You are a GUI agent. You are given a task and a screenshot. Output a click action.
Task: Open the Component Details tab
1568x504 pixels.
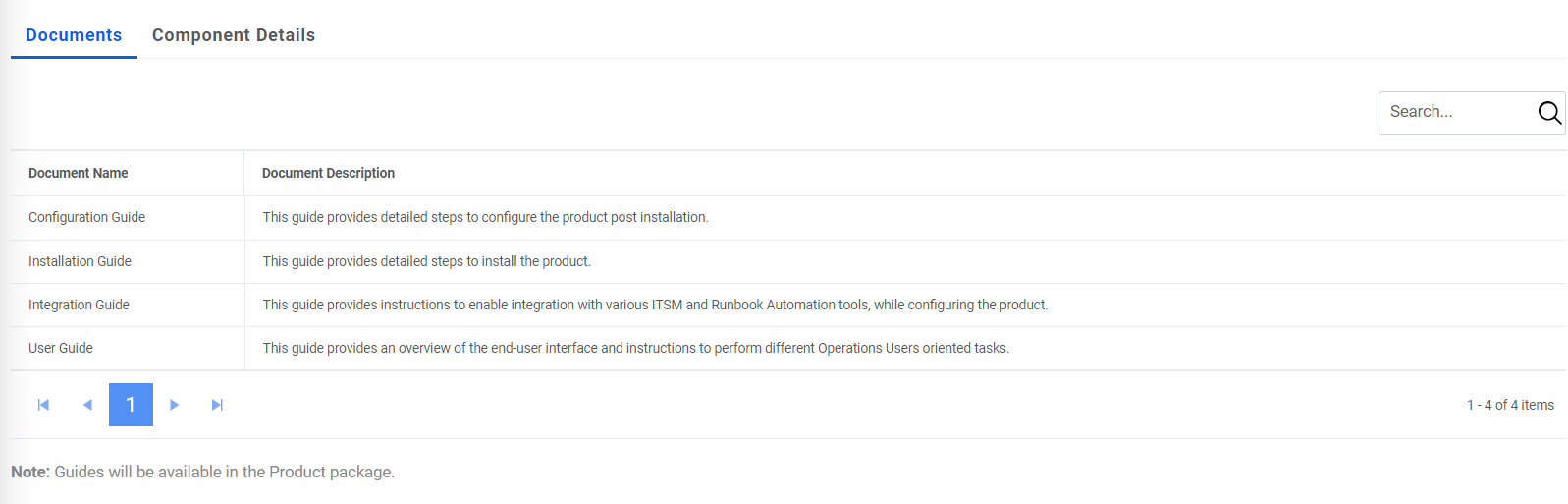pos(234,35)
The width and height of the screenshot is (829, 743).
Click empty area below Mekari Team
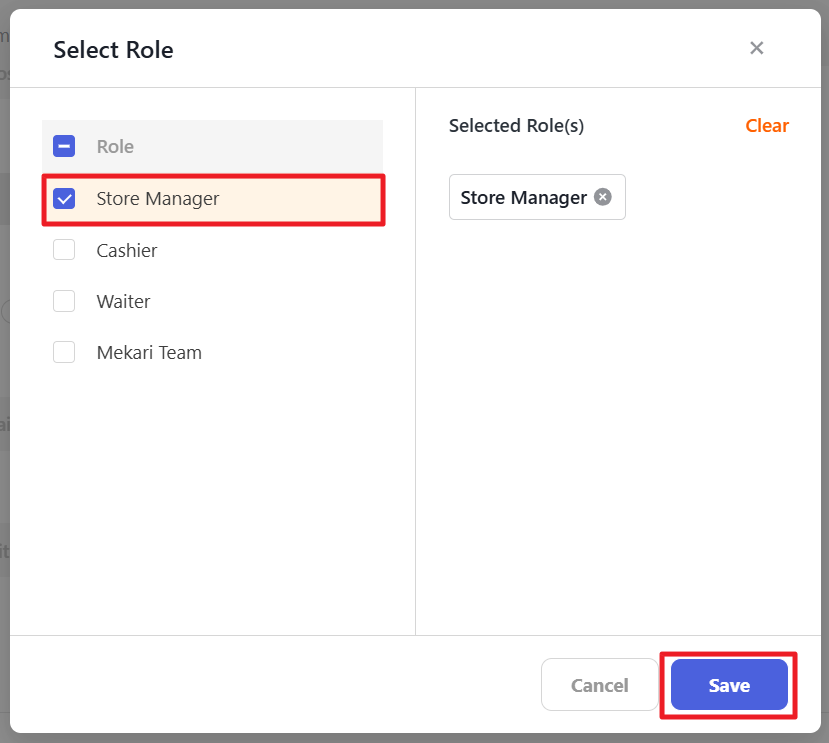(x=212, y=490)
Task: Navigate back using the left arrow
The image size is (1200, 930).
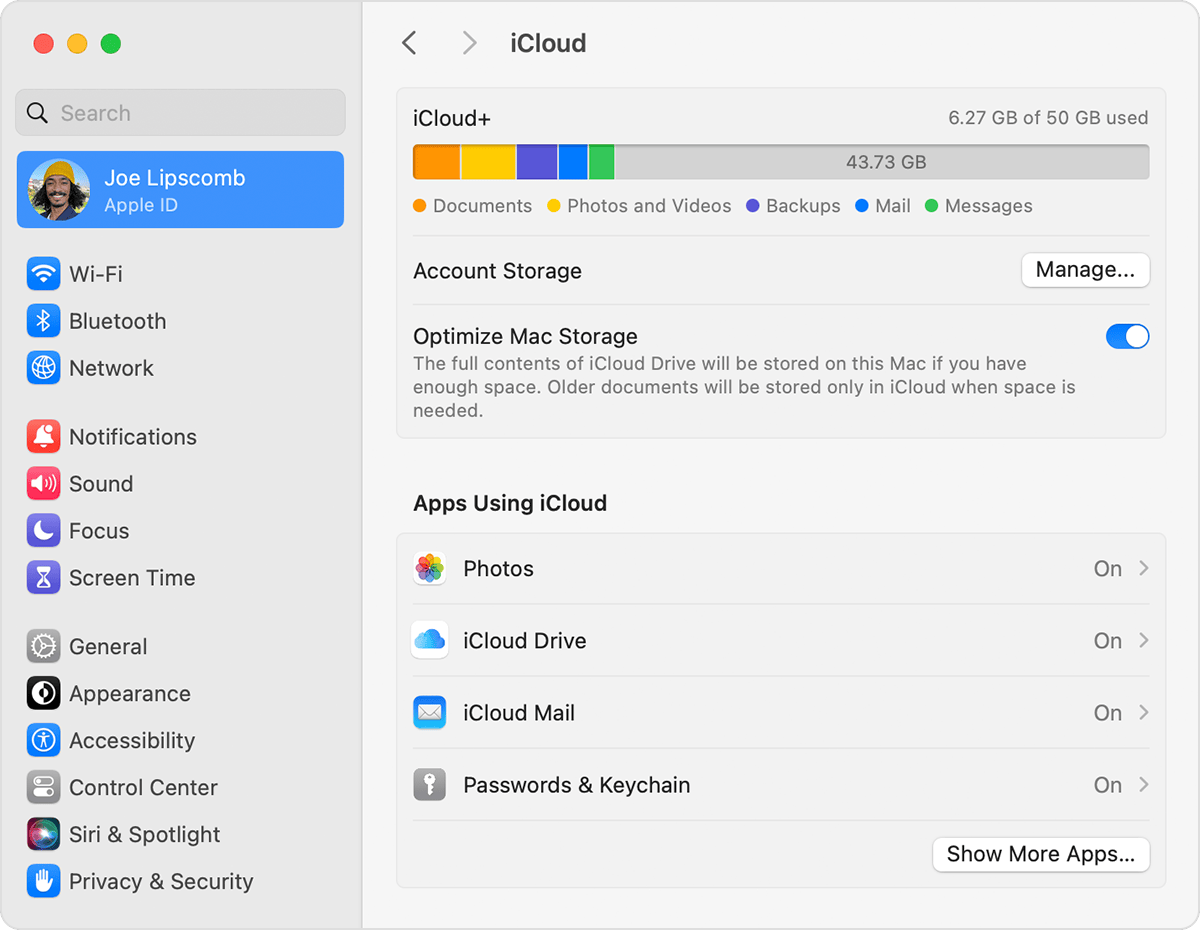Action: (x=409, y=42)
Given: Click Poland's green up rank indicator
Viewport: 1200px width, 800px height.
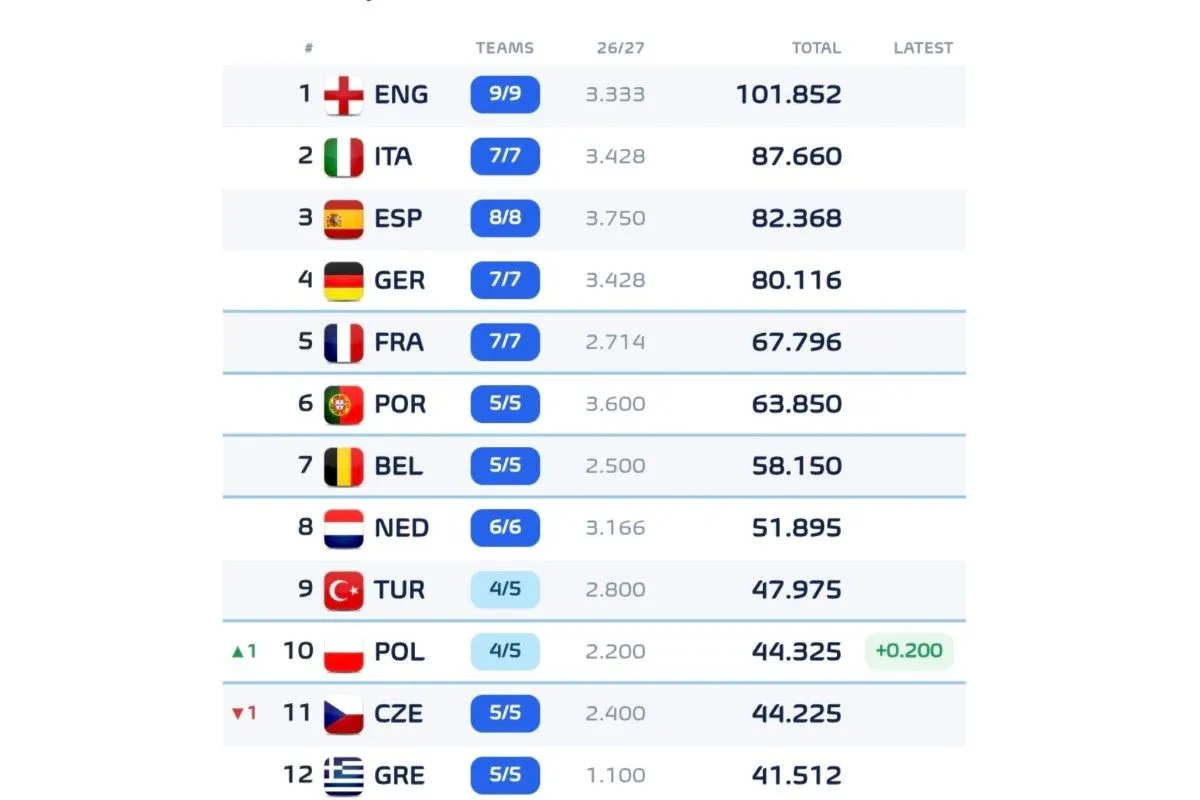Looking at the screenshot, I should [244, 651].
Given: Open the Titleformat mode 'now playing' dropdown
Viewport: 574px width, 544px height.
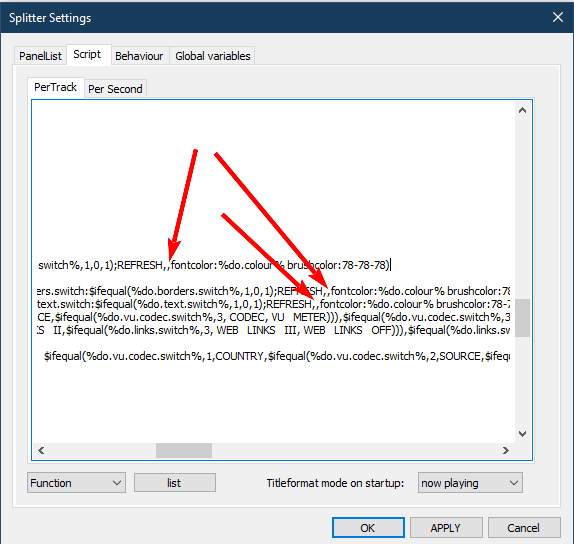Looking at the screenshot, I should 470,483.
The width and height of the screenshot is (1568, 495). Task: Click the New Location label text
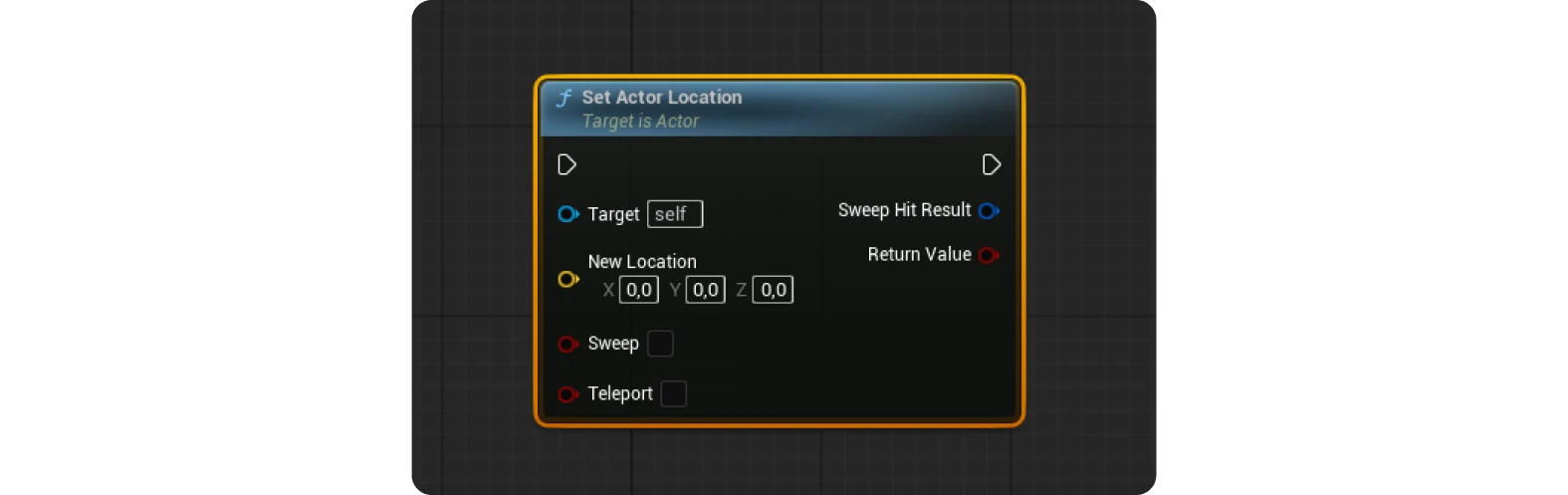[642, 262]
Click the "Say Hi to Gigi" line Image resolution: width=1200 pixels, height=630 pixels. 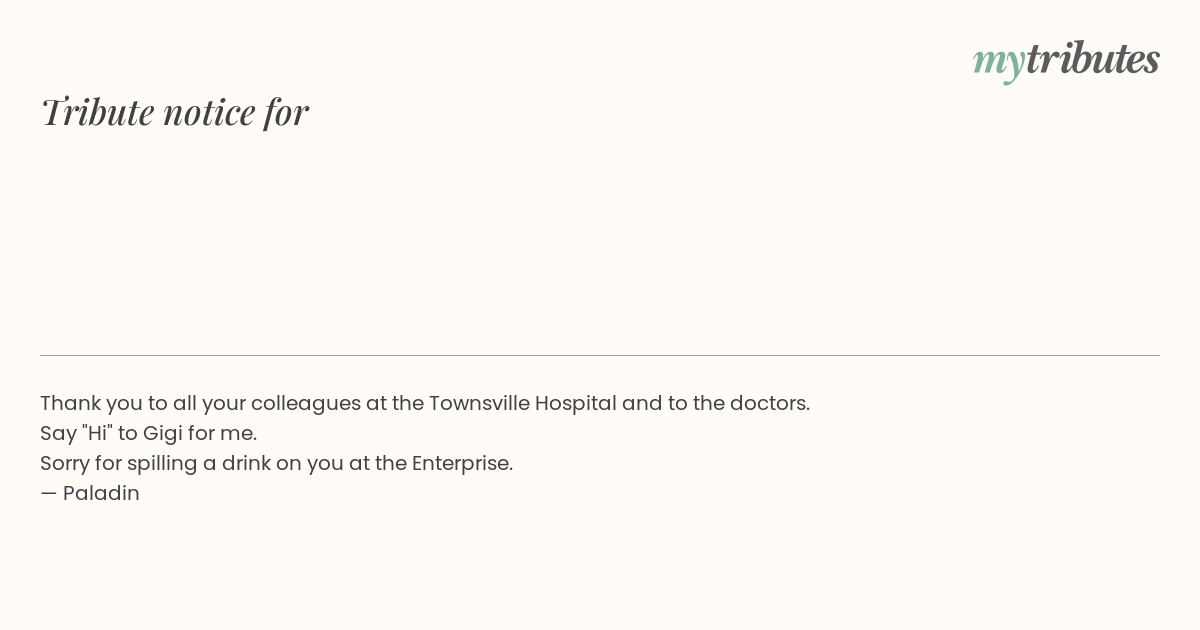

◆ Given instruction: Reproduce every entry above word for word, line by line, leaving out the pictures.

◆ Solved exercise:
You are a GUI agent. You are given a task and a screenshot. Output a click action.
Task: Open the Component Details tab
1568x504 pixels.
pos(234,35)
The width and height of the screenshot is (829, 743).
Click empty area below Mekari Team
(x=212, y=490)
Task: Navigate back using the left arrow
The image size is (1200, 930).
Action: (x=409, y=42)
Given: Click Poland's green up rank indicator
Viewport: 1200px width, 800px height.
Looking at the screenshot, I should [244, 651].
Given: Open the Titleformat mode 'now playing' dropdown
Viewport: 574px width, 544px height.
Looking at the screenshot, I should 470,483.
The width and height of the screenshot is (1568, 495). Task: Click the New Location label text
[642, 262]
Click the "Say Hi to Gigi" line Image resolution: width=1200 pixels, height=630 pixels. 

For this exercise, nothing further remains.